Questo ci rende meno ‘onesti’? Credo di no, ma è indubbio che quando Claudia scrive: «[…] ho perso qualcosa» esprime il rammarico di chi non si sente più libero di scrivere un pensiero senza la possibilità di argomentare. E il segnale di resa è dire che si tratti di un gioco. Questo non è un gioco, ma un campo completamente nuovo, che tutti stiamo usando secondo le nostre personali sensibilità empiriche. Perché nel giardino dei social media vincono comunque le logiche della tribù, non ancora quelle della comunità. E se il tuo capo-tribù abusa del suo potere – soprattutto quando la tua opinione non è nemmeno vincolata all’opinione del corpo complessivo cui fai riferimento (nessuno qui viene pagato a sufficienza per essere diretta emanazione di un giornale o di qualcos’altro, a meno che non ci sia un contratto che lo dice) – non è un problema tuo, che hai perso qualcosa, ma è un problema suo.

La «responsabilità» delle nostre parole sono questo.

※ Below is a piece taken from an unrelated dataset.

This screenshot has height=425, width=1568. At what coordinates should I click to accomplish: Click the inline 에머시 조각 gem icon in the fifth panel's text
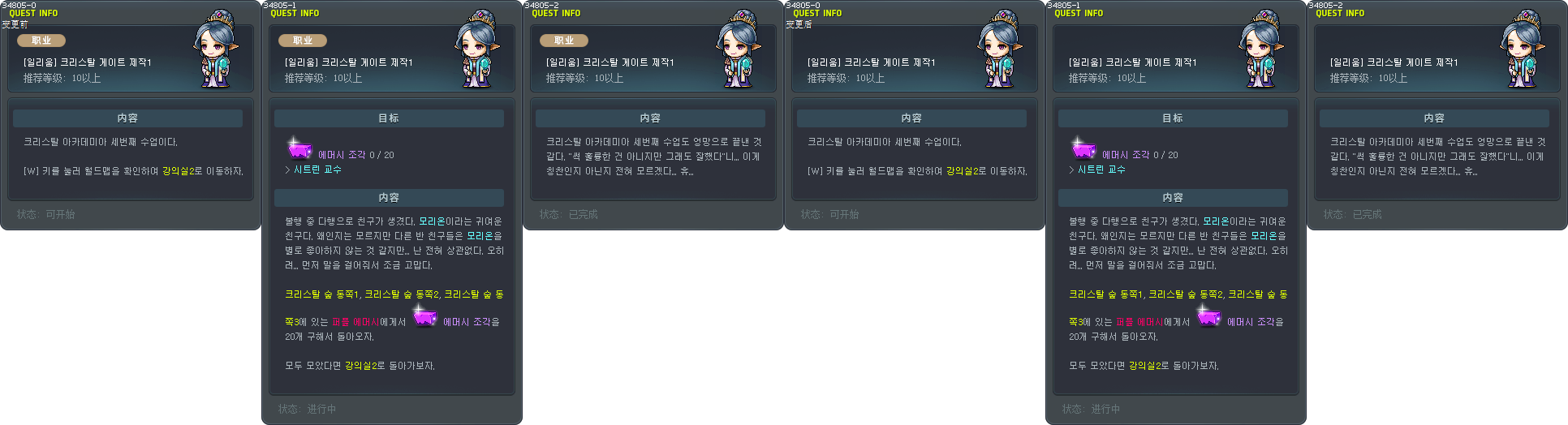coord(1209,316)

Claudia scrivendo quel Tweet non pensava di fare un atto politico, ma ne ha subito le conseguenze. Tutti noi, quando scriviamo un Tweet o uno status su Facebook compiamo un atto politico di cui siamo ‘proprietari’ (se non altro morali). La logica della conseguenza, invece, è ancora tutta da verificare in un paese e in un ecosistema in cui la libertà/responsabilità di parola, critica e di espressione effettivamente la accettiamo solo quando non fa altro che accettare il sistema per quello che è.